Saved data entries
··········
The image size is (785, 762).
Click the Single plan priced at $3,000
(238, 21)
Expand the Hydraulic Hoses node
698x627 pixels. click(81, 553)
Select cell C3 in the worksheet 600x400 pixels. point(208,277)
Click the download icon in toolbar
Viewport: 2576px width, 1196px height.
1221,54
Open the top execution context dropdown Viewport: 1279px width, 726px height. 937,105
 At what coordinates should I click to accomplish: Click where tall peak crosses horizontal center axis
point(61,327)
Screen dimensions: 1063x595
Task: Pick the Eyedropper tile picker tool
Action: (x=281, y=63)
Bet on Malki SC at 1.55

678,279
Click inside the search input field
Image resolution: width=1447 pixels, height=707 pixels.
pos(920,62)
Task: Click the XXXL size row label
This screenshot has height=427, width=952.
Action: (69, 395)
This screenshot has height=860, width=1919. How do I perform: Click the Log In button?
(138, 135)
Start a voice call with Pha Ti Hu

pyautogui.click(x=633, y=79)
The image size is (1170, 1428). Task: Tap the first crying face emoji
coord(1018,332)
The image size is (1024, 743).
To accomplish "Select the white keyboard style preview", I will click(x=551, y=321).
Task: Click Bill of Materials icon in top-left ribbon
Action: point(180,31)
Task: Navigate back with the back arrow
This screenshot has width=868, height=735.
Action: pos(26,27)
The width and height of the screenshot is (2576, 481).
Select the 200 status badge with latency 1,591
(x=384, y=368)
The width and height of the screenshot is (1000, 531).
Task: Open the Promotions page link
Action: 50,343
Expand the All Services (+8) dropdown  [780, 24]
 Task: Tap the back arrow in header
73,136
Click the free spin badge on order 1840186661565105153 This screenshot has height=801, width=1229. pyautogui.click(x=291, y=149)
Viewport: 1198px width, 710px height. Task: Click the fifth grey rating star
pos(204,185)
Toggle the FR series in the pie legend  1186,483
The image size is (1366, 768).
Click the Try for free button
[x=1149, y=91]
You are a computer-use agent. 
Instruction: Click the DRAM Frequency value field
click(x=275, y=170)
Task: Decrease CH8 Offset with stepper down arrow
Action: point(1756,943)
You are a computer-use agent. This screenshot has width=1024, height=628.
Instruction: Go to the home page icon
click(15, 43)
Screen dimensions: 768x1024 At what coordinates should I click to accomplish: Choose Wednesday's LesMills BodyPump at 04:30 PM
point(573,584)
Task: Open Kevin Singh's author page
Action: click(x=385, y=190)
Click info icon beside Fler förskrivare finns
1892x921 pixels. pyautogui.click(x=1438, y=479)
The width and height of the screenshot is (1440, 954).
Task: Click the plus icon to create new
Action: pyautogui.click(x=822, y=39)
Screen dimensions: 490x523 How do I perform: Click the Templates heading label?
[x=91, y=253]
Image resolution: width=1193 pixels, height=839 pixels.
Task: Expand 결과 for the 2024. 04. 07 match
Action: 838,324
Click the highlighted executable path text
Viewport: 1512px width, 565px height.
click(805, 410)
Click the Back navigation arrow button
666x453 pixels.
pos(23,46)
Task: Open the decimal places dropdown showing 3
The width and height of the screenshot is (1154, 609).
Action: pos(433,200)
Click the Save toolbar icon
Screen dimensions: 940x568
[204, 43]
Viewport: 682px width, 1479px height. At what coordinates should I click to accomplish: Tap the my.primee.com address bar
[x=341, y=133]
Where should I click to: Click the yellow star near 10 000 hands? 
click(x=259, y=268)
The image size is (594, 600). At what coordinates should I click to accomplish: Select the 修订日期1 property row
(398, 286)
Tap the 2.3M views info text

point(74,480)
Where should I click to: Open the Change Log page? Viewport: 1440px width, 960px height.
··········
* **Your task**:
All lines above that include the word "computer" must be copied into the answer.

* **Answer to the problem**:
You are a computer-use agent. 
You are a computer-use agent. This screenshot has width=1024, height=628.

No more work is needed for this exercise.